• Texto proporcionado:
Victoria y Anexas
Por Ambrocio López Gutiérrez
La mediocridad y la envidia
Su amorfa estructura los obliga a borrarse en una raza, en un pueblo, en un partido, en una secta: siempre viviendo a costa de otros. Apuntalan todas las doctrinas y prejuicios consolidados a través de los siglos. Viven de los demás y para los demás: son como parásitos que viven del triunfo, de las glorias de otros, estos mediocres se transforman en la sombra de quien lo ganó todo a base de esfuerzo. Viven de los demás y para los demás: carecen de luz, de arrojo, de fuego, de emoción. Los caracteres excelentes ascienden a la propia dignidad nadando contra la corriente, nunca se obstinan en el error, ni traicionan jamás a la verdad, su fisonomía es la propia y no puede ser nadie más; son inconfundibles. Por ellos la humanidad vive y progresa, las creencias son el soporte del carácter.
Las creencias son los móviles de toda actividad humana. No necesitan verdades: creemos con anterioridad a todo racionamiento y cada nueva noción es adquirida a través de creencias ya preformadas. El ingenio y la cultura corrigen las fáciles ilusiones primitivas y las rutinas impuestas por la sociedad al individuo: la amplitud de saber permite a los hombres formarse ideas propias. Sin unidad no se concibe un carácter, la unidad de las creencias permite a los hombres obrar de acuerdo con el propio pasado, creencias firmes, conducta firme, ese es el criterio para apreciar el carácter de las obras. Mientras los hombres resisten las tentaciones, las sombras resbalan por la pendiente; los caracteres excelentes son indomesticables: tienen su norte puesto en su ideal. Su “firmeza” los sostiene; su “luz” los guía, las sombras en cambio, degeneran. En ciertos sujetos, sin carácter desde el cáliz materno hasta la tumba, la conducta no puede seguir normas constantes.
El trabajo, creando el hábito del esfuerzo, sería la mejor escuela del carácter; esos degenerados son indomesticables. En los mundos minados por la hipocresía todo conspira contra las virtudes civiles: los hombres se corrompen los unos a los otros, los mediocres no saben evitarla; los hombres sin ideales son incapaces de resistir las acechanzas de hartazgos materiales sembrados en su camino. El buen lenguaje clásico llamaba doméstico a todo hombre que servía y era justo. El hábito de la servidumbre trae consigo sentimientos de domesticidad, en los hombres lo mismo que en los pueblos, los caracteres excelentes son indomesticables: tienen su norte puesto en su ideal, su firmeza los sostiene, su luz los guía, las sombras en cambio las degeneran. El tiempo y el ejercicio los adaptan a la vida servil.

• Tu objetivo:
En el texto sobre la mediocridad y la envidia, ¿qué nombre daba el buen lenguaje clásico a todo hombre que servía y era justo?

• Datos para localizar lo descrito:
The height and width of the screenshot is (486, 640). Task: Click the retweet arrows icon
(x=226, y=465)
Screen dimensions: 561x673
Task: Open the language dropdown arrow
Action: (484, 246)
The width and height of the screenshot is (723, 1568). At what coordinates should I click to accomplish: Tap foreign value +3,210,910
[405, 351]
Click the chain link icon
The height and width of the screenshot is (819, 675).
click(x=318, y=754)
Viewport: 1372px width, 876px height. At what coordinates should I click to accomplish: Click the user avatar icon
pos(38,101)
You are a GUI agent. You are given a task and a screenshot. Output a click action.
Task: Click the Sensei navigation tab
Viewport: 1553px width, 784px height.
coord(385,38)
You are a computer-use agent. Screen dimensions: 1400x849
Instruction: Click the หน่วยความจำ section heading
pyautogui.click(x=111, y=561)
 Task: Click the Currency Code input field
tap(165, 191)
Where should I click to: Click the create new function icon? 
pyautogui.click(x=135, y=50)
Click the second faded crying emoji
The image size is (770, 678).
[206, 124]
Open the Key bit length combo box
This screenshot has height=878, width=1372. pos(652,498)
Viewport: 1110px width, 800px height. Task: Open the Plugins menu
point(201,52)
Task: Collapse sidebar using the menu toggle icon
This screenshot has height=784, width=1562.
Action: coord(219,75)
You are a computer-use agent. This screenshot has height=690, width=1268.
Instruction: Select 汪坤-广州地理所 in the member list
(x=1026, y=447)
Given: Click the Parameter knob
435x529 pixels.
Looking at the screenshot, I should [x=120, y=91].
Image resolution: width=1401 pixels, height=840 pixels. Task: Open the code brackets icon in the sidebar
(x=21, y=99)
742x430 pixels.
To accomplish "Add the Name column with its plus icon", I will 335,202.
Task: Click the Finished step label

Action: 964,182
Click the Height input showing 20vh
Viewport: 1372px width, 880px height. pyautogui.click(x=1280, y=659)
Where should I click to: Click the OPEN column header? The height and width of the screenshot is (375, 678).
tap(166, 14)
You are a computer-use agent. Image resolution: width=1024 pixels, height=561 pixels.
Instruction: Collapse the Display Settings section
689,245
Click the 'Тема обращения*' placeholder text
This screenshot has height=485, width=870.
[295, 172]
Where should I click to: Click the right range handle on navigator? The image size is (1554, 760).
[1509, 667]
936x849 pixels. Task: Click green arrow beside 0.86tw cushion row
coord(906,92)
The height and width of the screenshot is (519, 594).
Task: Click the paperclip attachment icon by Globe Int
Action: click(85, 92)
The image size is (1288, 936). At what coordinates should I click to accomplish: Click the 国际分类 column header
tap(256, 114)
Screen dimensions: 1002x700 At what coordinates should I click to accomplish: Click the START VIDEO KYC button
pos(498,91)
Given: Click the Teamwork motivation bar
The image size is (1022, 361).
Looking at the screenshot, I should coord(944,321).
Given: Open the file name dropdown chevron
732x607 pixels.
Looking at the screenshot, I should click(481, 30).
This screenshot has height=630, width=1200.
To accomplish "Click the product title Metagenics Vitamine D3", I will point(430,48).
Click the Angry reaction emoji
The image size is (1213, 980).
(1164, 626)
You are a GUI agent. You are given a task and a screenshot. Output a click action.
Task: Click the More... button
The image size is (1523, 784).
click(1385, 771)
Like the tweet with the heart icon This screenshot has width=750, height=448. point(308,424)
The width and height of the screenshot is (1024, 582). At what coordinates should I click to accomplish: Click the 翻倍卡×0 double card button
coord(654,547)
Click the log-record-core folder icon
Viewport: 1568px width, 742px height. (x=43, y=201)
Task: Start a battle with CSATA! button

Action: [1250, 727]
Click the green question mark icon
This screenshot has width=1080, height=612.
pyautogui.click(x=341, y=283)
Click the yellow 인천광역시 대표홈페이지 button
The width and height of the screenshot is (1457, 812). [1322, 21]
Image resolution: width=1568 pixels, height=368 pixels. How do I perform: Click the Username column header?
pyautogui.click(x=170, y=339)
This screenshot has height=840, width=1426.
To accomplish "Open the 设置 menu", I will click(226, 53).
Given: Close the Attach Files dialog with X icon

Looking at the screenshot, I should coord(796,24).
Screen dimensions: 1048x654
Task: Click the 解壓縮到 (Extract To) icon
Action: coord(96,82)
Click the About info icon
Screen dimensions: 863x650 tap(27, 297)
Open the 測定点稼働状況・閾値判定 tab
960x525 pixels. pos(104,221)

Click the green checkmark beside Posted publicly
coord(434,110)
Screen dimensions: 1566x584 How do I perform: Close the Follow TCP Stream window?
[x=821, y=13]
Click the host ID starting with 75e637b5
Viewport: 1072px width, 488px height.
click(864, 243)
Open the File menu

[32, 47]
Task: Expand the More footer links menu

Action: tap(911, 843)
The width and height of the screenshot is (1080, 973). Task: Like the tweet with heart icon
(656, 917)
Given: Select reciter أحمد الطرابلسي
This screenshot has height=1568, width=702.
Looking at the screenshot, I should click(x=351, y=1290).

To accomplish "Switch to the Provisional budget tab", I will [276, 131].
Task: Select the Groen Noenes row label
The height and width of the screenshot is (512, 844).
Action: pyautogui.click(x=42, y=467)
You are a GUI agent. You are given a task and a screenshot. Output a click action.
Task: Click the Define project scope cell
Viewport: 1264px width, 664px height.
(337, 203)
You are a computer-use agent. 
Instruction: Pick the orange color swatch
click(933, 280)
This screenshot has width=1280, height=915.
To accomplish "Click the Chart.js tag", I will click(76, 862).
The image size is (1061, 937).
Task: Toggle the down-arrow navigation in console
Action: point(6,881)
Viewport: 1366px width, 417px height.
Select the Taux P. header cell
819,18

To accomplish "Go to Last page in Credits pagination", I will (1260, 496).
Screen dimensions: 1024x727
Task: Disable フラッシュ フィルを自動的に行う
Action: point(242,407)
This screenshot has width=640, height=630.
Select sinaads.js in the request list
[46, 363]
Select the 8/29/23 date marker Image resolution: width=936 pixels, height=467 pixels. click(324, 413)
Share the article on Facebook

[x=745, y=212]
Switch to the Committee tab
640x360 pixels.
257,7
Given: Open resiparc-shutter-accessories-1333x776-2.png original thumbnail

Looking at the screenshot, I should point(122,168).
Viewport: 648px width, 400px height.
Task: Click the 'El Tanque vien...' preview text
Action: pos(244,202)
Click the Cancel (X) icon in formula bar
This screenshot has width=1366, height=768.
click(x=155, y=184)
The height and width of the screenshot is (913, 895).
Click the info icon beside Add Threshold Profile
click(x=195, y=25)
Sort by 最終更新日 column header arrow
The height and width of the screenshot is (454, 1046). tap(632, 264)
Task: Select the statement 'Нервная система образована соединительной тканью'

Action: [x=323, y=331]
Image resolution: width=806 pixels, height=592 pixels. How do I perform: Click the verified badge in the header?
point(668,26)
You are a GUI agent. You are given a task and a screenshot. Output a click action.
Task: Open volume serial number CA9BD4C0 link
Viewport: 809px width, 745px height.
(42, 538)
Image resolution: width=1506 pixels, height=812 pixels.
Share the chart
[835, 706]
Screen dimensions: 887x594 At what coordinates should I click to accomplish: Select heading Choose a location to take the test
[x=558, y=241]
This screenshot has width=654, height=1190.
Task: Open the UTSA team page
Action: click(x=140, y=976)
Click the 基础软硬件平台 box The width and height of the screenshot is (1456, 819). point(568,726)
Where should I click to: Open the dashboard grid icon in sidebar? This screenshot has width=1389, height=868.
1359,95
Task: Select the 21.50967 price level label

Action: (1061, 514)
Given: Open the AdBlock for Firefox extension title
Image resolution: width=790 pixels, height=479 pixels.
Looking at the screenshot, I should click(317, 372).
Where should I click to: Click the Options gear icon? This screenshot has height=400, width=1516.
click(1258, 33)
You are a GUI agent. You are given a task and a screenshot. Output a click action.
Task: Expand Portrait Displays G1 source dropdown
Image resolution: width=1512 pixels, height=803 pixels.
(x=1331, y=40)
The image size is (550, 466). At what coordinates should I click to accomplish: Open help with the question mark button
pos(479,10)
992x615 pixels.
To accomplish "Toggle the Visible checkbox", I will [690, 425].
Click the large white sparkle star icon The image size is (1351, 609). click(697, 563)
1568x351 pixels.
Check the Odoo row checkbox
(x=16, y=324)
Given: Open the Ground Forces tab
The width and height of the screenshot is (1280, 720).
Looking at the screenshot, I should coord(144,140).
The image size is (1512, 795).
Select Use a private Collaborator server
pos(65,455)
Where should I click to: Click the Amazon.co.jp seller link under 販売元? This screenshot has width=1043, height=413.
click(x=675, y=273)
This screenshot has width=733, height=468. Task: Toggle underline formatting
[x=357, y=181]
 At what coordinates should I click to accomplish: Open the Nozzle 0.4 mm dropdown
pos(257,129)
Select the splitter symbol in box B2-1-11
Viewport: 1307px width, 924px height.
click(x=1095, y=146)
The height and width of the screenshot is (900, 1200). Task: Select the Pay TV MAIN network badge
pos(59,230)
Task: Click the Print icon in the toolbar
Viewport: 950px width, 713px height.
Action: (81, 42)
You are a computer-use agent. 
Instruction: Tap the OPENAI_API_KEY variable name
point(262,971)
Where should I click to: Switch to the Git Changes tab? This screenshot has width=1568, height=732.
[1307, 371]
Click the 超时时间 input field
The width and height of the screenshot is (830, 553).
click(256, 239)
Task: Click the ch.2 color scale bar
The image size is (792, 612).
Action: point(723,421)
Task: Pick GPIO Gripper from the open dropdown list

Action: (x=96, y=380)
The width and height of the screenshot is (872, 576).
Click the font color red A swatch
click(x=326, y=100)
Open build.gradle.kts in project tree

• Respuesta a la tarea:
Lo llamaba doméstico.